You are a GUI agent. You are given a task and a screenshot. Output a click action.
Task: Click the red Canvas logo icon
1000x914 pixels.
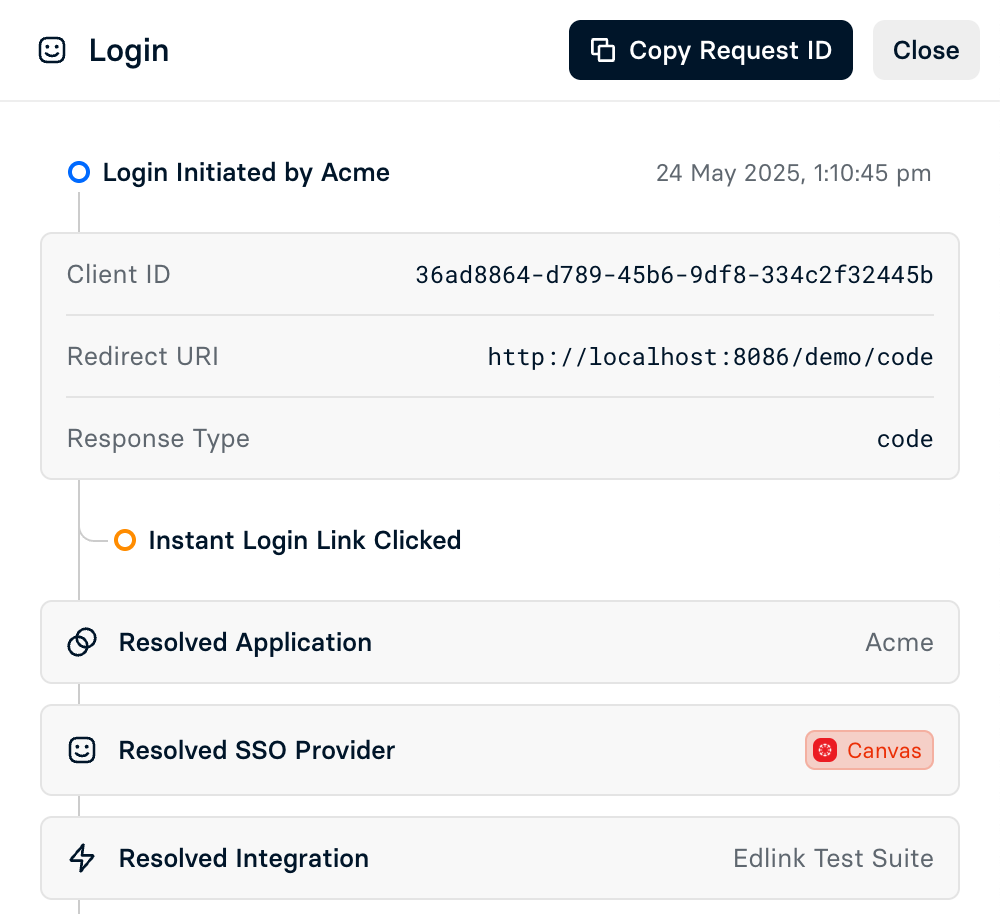pyautogui.click(x=825, y=750)
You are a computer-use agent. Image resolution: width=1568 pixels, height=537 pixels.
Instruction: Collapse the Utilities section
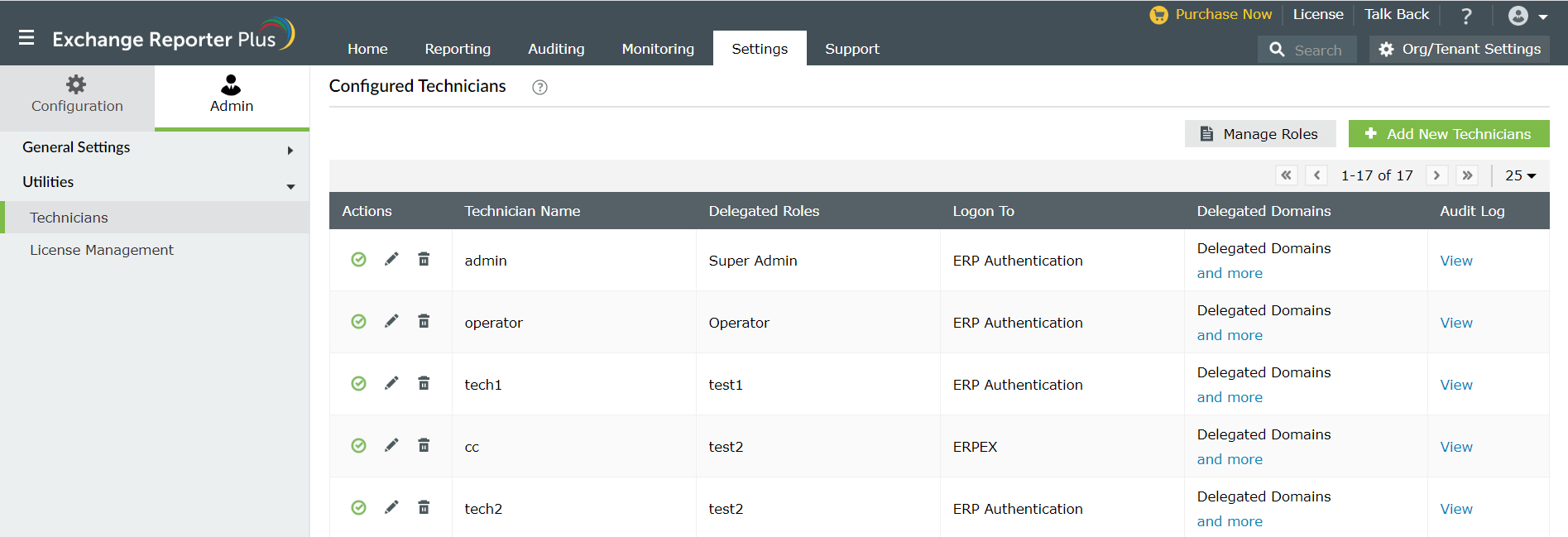tap(290, 186)
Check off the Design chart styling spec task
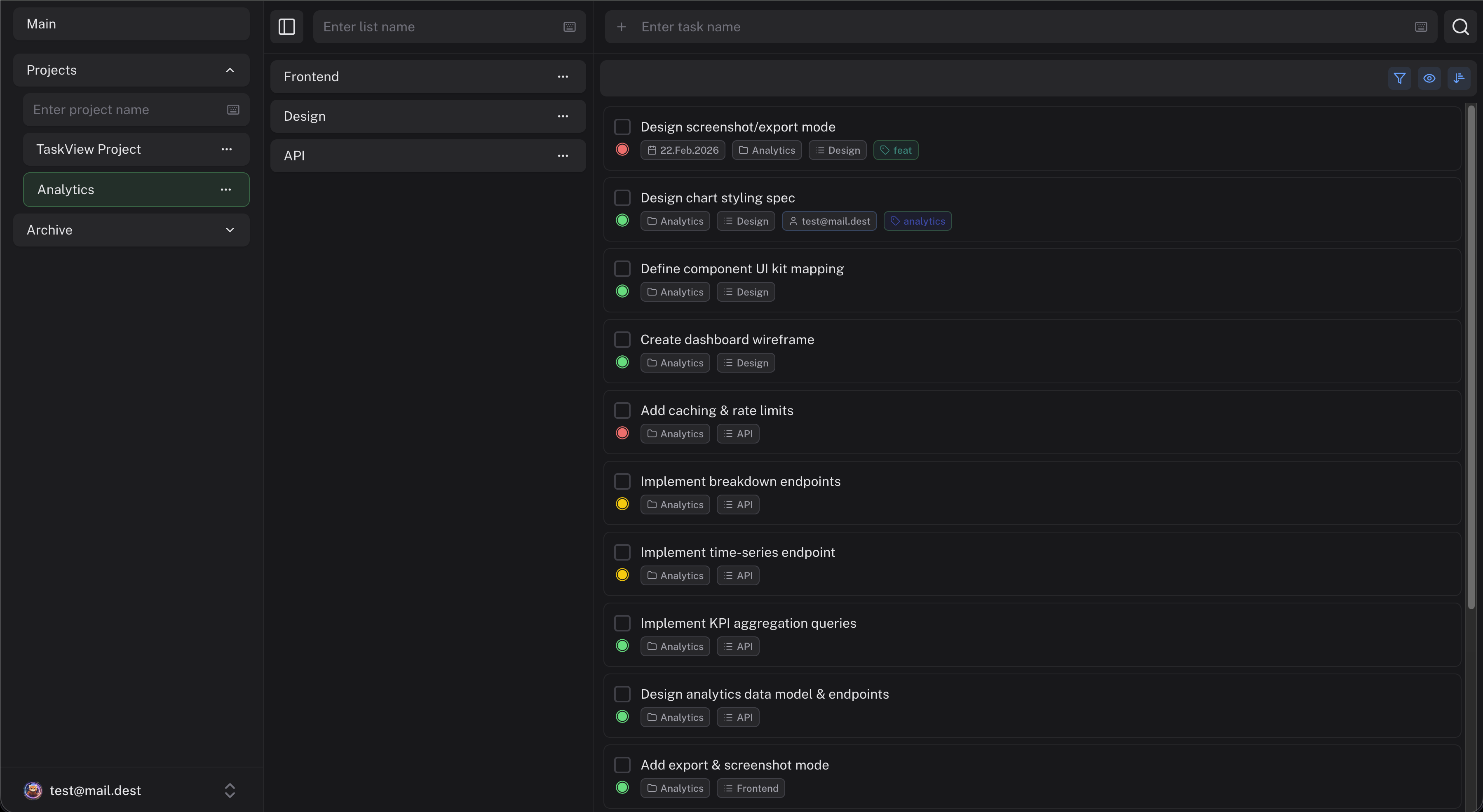The height and width of the screenshot is (812, 1483). point(622,197)
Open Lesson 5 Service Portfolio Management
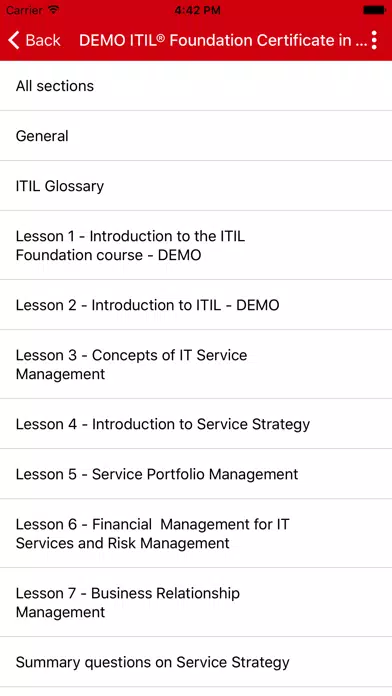 196,474
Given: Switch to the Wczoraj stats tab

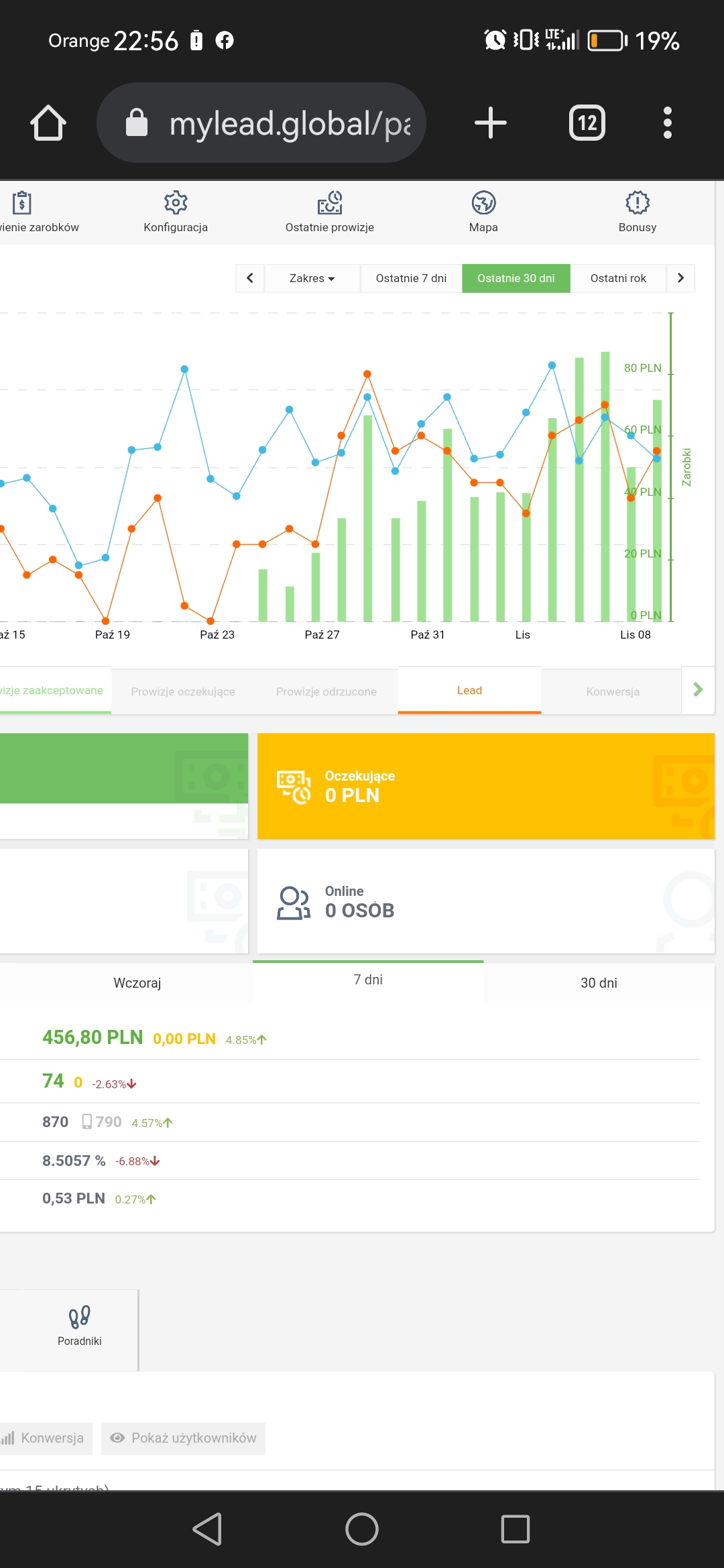Looking at the screenshot, I should click(x=137, y=983).
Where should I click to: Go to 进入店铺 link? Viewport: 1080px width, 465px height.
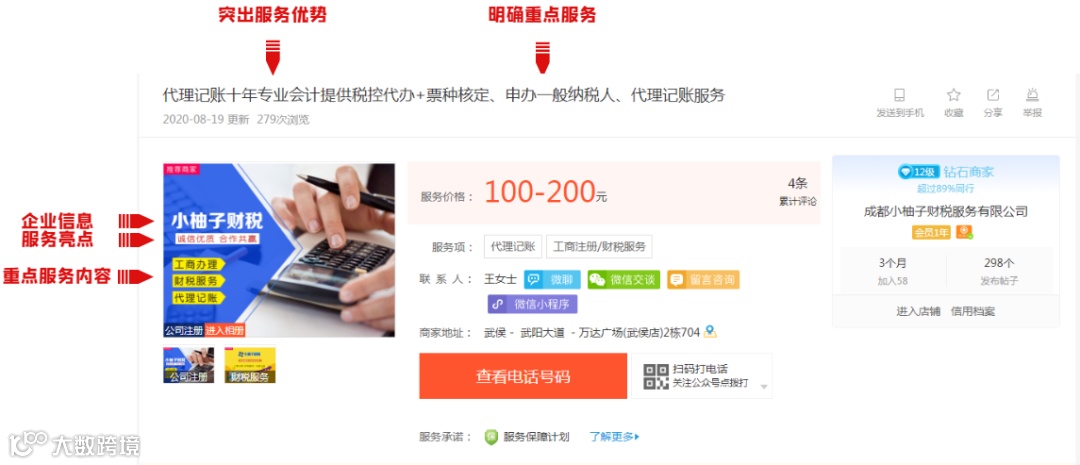coord(918,311)
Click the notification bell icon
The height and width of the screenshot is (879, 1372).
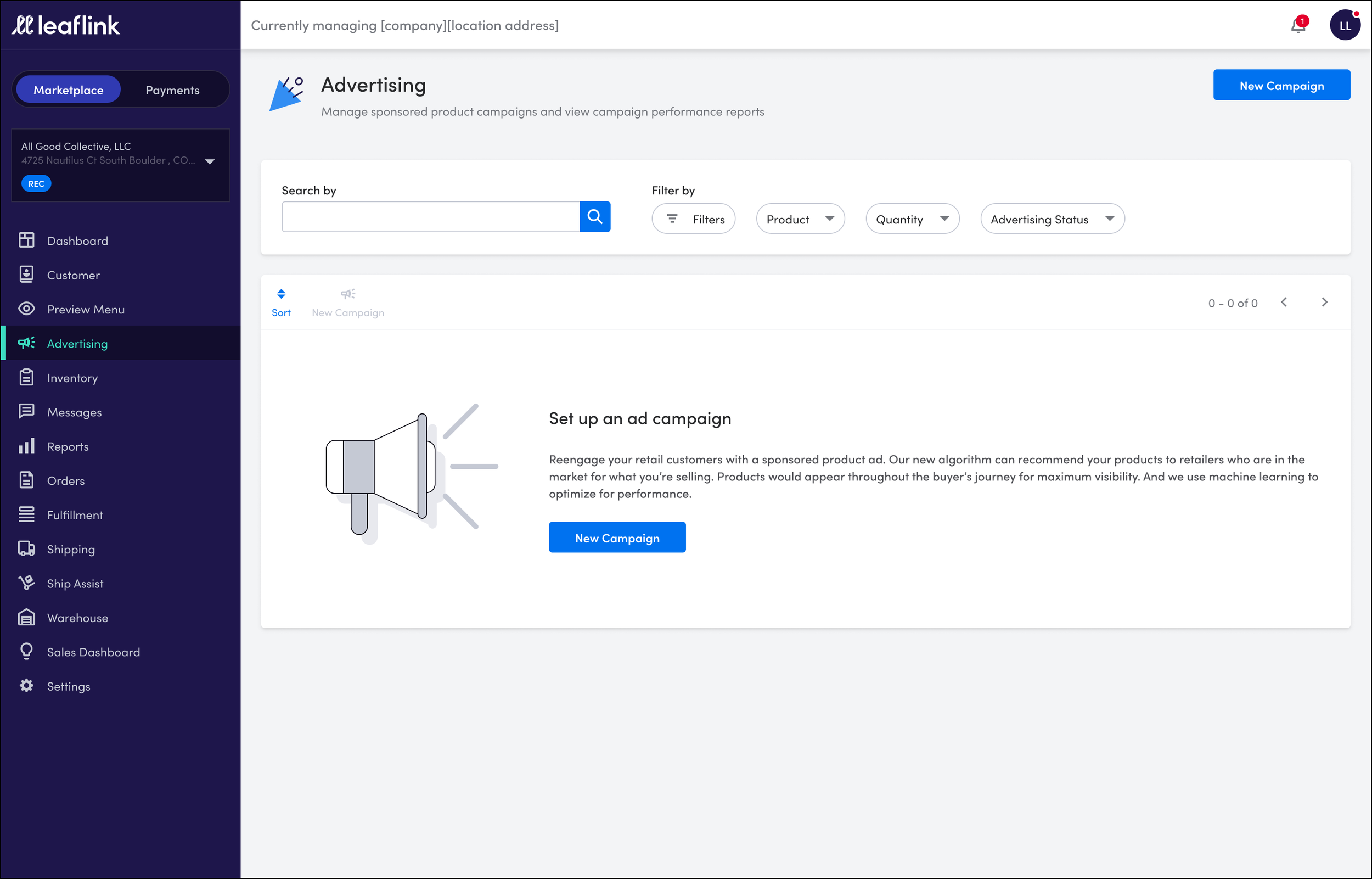(1298, 26)
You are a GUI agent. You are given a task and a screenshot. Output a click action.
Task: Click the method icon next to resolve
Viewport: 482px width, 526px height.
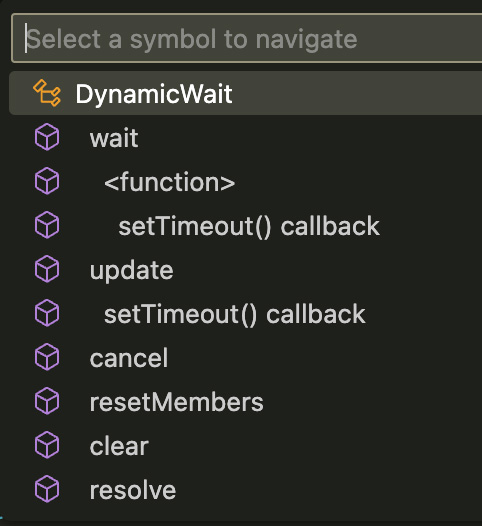click(x=47, y=489)
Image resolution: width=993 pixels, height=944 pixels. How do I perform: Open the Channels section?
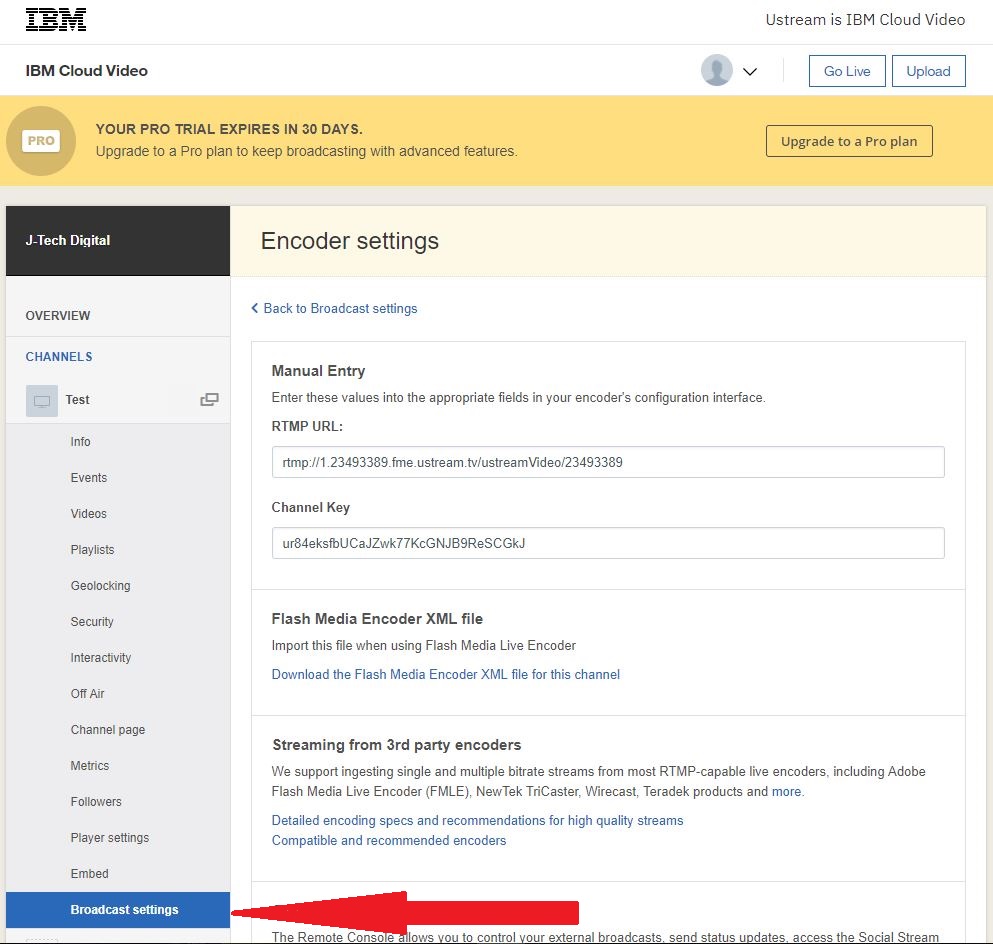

·····

**DIRECTIONS FOR THIS TASK:**
Copy out the whole listing above line for line, word for word, but leave out the pictures.

**SOLUTION:**
You are a GUI agent. You are given a task and a screenshot. Output a click action.
Task: Click the red Canvas logo icon
1000x914 pixels.
pyautogui.click(x=825, y=750)
You are a computer-use agent. Image resolution: width=1568 pixels, height=537 pixels.
Instruction: Collapse the Utilities section
tap(290, 186)
Check off the Design chart styling spec task
The height and width of the screenshot is (812, 1483). point(622,197)
Open Lesson 5 Service Portfolio Management
 196,474
Given: Switch to the Wczoraj stats tab

Looking at the screenshot, I should click(x=137, y=983).
Where should I click to: Go to 进入店铺 link? Viewport: 1080px width, 465px height.
coord(918,311)
Click the notification bell icon
The height and width of the screenshot is (879, 1372).
(1298, 26)
You are a GUI agent. You are given a task and a screenshot. Output a click action.
Task: Click the method icon next to resolve
Viewport: 482px width, 526px height.
click(x=47, y=489)
Image resolution: width=993 pixels, height=944 pixels. How do I perform: Open the Channels section?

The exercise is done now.